◆ Work to complete:
Lines with the string "agent" are to be identified in the listing and copied.

──────── Raw data ────────

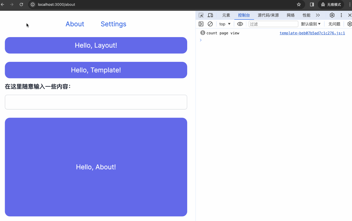Reload the page with the refresh icon

(21, 4)
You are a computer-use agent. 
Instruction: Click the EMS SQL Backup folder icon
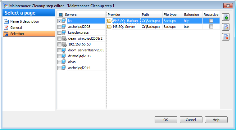click(110, 21)
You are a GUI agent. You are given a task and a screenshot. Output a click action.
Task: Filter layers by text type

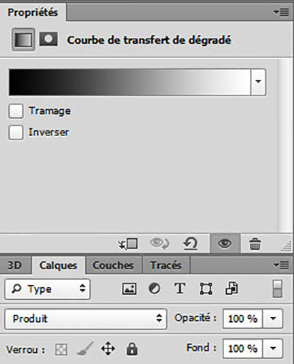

────────

◆ Completed task:
You are a computer-use agent. 
You are a GUI agent. You are given a task and a screenshot. Output a click action.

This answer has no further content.